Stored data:

────

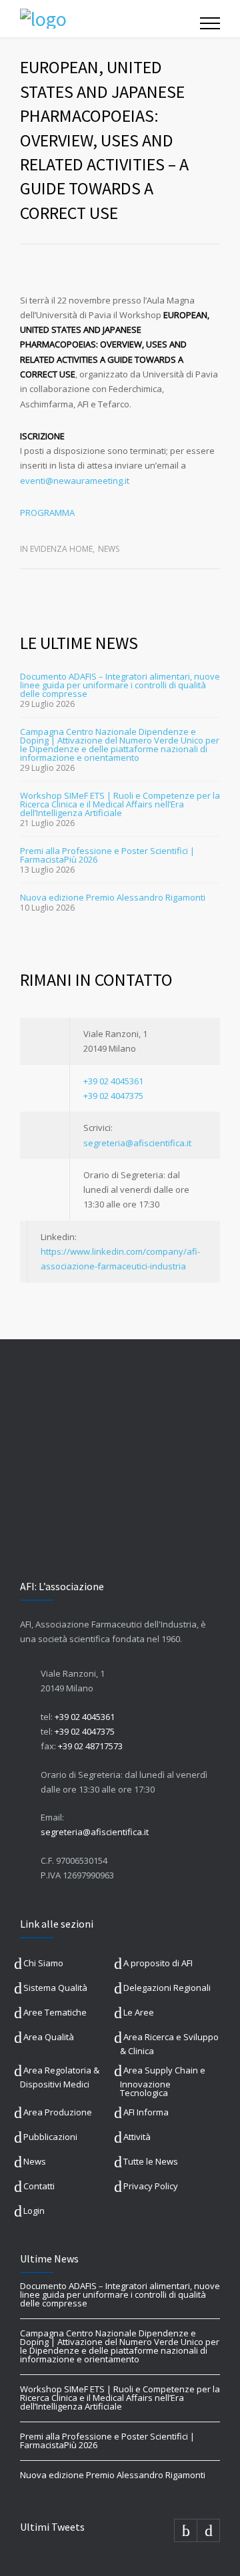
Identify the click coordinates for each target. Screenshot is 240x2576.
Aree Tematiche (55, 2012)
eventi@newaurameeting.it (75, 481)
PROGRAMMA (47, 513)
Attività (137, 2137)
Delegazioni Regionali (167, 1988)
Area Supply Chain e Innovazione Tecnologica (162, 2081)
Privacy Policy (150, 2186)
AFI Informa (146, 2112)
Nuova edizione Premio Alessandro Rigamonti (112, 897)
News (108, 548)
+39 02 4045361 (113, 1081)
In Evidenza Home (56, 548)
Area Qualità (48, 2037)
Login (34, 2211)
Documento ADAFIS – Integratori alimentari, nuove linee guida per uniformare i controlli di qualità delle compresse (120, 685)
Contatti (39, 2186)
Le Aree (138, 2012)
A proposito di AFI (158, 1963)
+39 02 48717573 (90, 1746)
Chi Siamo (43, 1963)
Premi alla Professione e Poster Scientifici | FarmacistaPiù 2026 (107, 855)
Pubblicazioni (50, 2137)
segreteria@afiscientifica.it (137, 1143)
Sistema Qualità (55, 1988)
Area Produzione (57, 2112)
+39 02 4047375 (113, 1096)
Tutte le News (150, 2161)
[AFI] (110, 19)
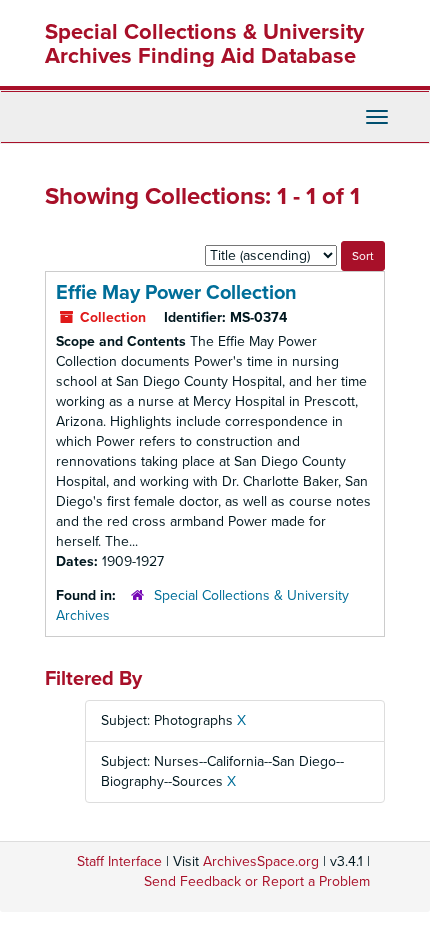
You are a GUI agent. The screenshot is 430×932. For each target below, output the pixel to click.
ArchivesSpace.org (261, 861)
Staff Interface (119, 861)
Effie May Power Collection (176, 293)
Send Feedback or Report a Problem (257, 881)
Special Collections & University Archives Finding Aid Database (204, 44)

────

## TASK STATEMENT
Your answer should consist of the lines above that hold the word "click", copied exactly.

## RESULT FOR THIS EXERCISE
Identify the click coordinates for each target. Screenshot is 240x2576.
You are a GUI agent. The screenshot is 430×932. For each target below, output the pixel to click.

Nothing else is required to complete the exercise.